Each research study should be submitted to and reviewed by one, and only one, REB. For multi-site trials, approval by one REB would count as sufficient review for all participating sites, even sites outside the region of the REB. The REB conducting this review would be determined by the geographic region of the study's principal investigator. When a study has a foreign principal investigator, the review in the United States would occur in the region of the highest ranked American co-investigator.

If a REB rejects a research study, even after giving the investigators the opportunity to revise and resubmit, investigators should still be able to seek approval through a central appeal process.

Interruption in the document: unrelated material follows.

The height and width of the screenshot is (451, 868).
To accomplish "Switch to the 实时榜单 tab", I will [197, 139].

The federal oversight body would select another REB to review the research study. The ultimate judgment of that REB "appeal" would be final.

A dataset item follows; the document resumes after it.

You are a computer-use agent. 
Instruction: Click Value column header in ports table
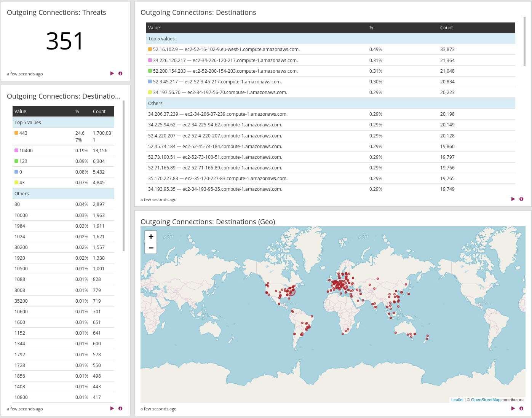coord(20,112)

To monitor and enhance the performance of REBs, each should provide a quarterly performance report to the federal oversight body. This report would also be available to the public. It should include: 1) the number of research studies submitted, stratified by disease focus, whether participants were children, adults, or both, phase of study, sponsorship, number of sites participating, and number of multi-national sites; 2) the number of research studies exempted from review; 3) the number of research studies given expedited review; and 4) the average time from submission of a completed research study protocol to initial review, and time from revision or resubmission to final disposition.

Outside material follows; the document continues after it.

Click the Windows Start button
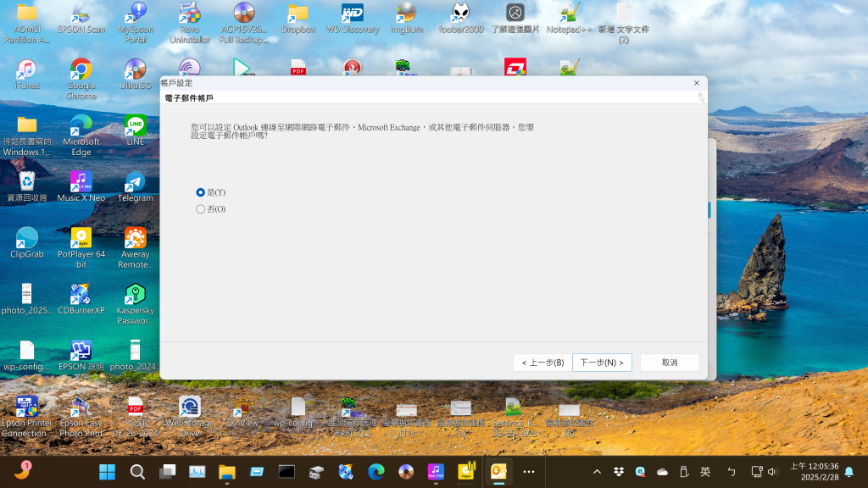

The REB that originally reviewed and approved a research study would also conduct all continuing reviews and receiving and reviewing amendments to the study.

Monitoring: REBs should monitor the conduct of each research study that they review and approve. Monitoring would encompass at least three tasks. First, on a quarterly basis, each REB would collect the following performance data: 1) the number of people approached to enroll in the study, stratified by age, sex, and race; 2) the number of participants enrolled in each study; 3) the number of participants removed from the study and the reasons for the removals; 4) the number of participants who withdrew from the study; 5) the number of participants who experienced Grades III and IV toxicities and unexpected toxicities; and 6) the number of participants who died during the study and which deaths were research related. These data should be forwarded to the federal oversight body for collation and public dissemination. Second, REBs should have the power to audit all research-related data and clinical records. They should also have the authority to make site visits in order to ensure that research studies are implemented as specified in research protocols. Finally, REBs should have the responsibility of reviewing and approving the membership and schedule of all data safety and monitoring boards (DSMBs), and they should receive the determinations and reports from DSMBs after each DSMB meeting.

Training: Each REB should assume responsibility for training the RRC members and the investigators and key research personnel in its geographic region in the ethics of human participants research. Each REB should develop curricula and course programs, including basic, more advanced, and specific courses to ensure that all RRC members, investigators, and key personnel have appropriate training.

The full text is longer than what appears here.